Women Are Relationship Controllers, According to New Study. Did They Really Go There?

“Women try to keep the peace,” writes Ashley Randall, leader of a new old-fashioned study from the University of Arizona. According to Randall and her team, women regulate the emotions in a relationships, while men mirror their partner's moods. In other words, women are nurturing control freaks when it comes to their boyfriends' craziness.

The researchers looked at 44 heterosexual couples who had been together for an average of six years. Researchers shot video of couples, looking at aspects of daily life to find signs of cooperation, including communication and compromise. They found that women's moods tend to rub off on men, while women try and nurture their partners into their happy places.

Researchers suspect men may go along with a woman's mood in order to avoid a long discussion or fight—i.e., to avoid evoking "the psycho-bitch" all women are afraid of being.

Or at least I'm afraid of it—that's the label that prevents me from saying how I feel.

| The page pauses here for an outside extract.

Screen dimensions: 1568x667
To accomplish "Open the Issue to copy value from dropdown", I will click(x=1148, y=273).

An ex-boyfriend of mine used to get pretty mad pretty often—he wasn't pissed with me, but he liked to have a general venting of frustrations. For a long time, I'd try and soothe him and keep the mood light. Then, one day, I just got sick of it and walked out of his apartment in the middle of one of his flip outs. At the end of the day, I just felt like I needed to stop taking care of his moods and focus on mine.

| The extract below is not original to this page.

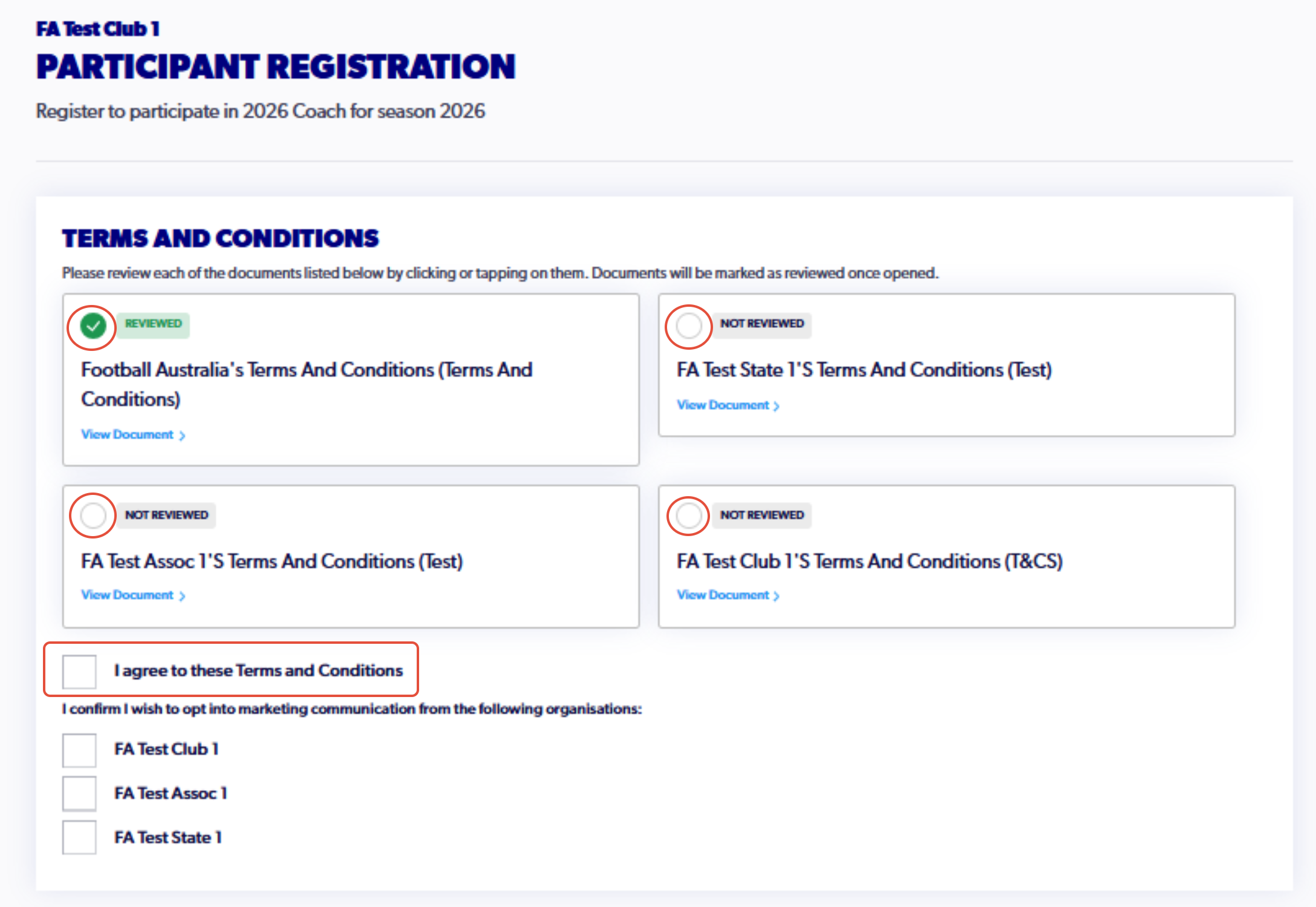Enable marketing opt-in for FA Test Club 1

That's why the write-up for this study just drives me crazy; nowhere is there any mention of the repercussion couples' interactions have on an individual's well-being. Researchers are basically telling us that there is only one model for a successful relationship: agreeable and nurturing lady, frustrated dude who reluctantly goes along. Randall and her team might as well have done this study 60 years ago, since the results show the same old-fashioned gender roles we see in Mad Men.

“People don’t grasp that part of being a happy couple is also being two strong individuals,” couples therapist Michael Radkowsky explained to the Washington Post. “It’s good to be in charge of your own mood no matter how your partner feels.”